Stephen is an innovative designer of experiential tools aimed to fuel questioning, exploration and discovery. His unique and often playful experiential tools are focused on deepening: inquiry, organizational learning and self-awareness. Because his approach to assessment and development is interdisciplinary, Stephen is also a keen analyst of human systems and resources.

As principal of squareONE:experiential toolmakers, he has been engaged with the field of adult development since 1995. In 2013, he was named one of the four global learning partners of LearningFromExperience, a consortium founded by David A. and Alice Kolb.
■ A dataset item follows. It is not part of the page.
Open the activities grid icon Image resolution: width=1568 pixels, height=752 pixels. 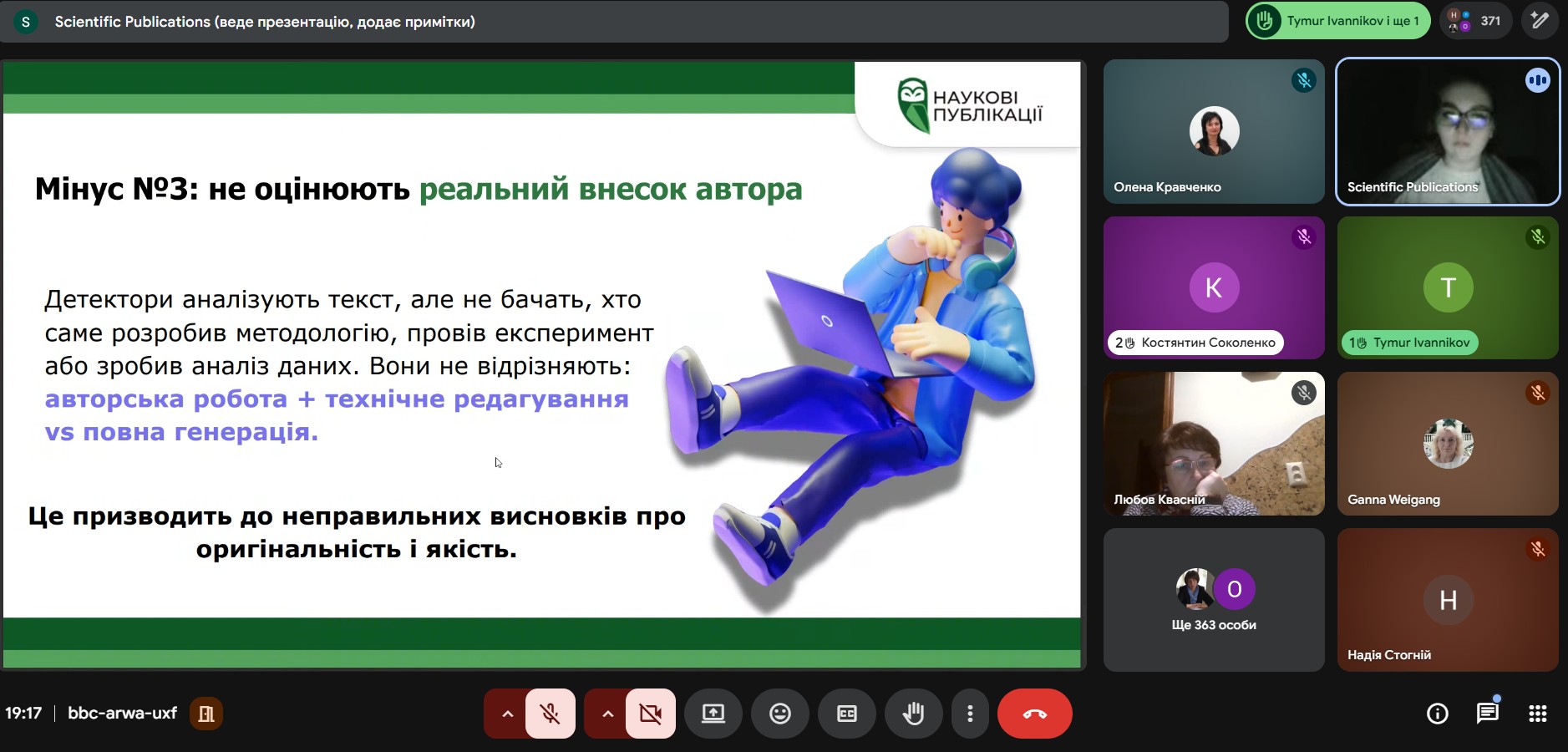coord(1537,714)
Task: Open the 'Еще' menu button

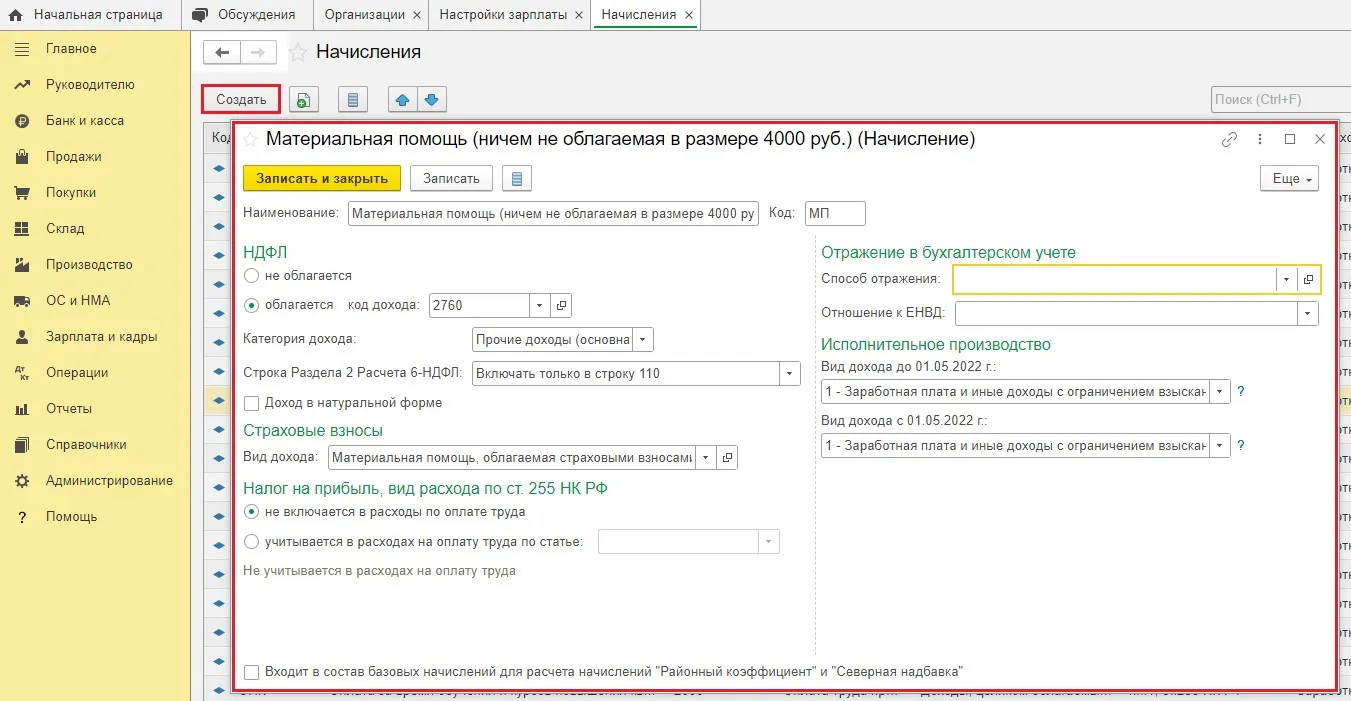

He is a member of the Experiential Learning Community of Practice. He has created tools for, and worked with, consultants in leadership and organizational development.

(As a philosopher of lifelong and experiential learning, and an enactivist facilitator, Stephen’s outlook is primarily informed by the precedents of Gregory Bateson, William James, Carl Gustav Jung, Thelonious Monk, David A. Kolb, Paolo Freire, Jack Mezirow, Karl Weick, Humberto Maturana, Francisco Varela, Kurt Lewin, Marian Woodman, and Franz Boas.)

Stephen’s scholarly research focus works to uncover and decipher the complexities of serendipity and pseudo-serendipity in adult development. He is, apparently, the only researcher who currently approaches this growing field from the perspective that conjoins cybernetics, phenomenology, and ethnography. There are, of course, important contentions about the power of serendipity in the space of the library.

I see the lifespace of the public library to be a complex, dynamic ecology of human interaction, noetic exchange, and heart-rending service and care.

A library provides helpful mediation for human aspiration. Libraries change lives forever. It is straightforward for me to understand that a library can be at its core the magnanimous humanitarian heart of a community. Its blood is interaction, learning and experience, is, in short Praxis.

TOGETHER

Ken and Stephen partner to provide consulting and development capacity that is radically differentiated from the norm simply by virtue of their collective intelligence, deep mutual experience, and the powerful synthesis contained in their joined interdisciplinary skillfulness.

They founded IN4tuity to actively take a stand in support of the public library as a site of heart and soul, of eros and logos, of learning and human development. Their argument on behalf of the humanitarian library opposes the neoliberal idea that libraries are mainly information and service dispensaries. Their mission and IN4tuity’s potential for transformative impact is anchored to this argument.

IN4tuity’s effectiveness obtains an ideal and powerful match with like-minded leadership.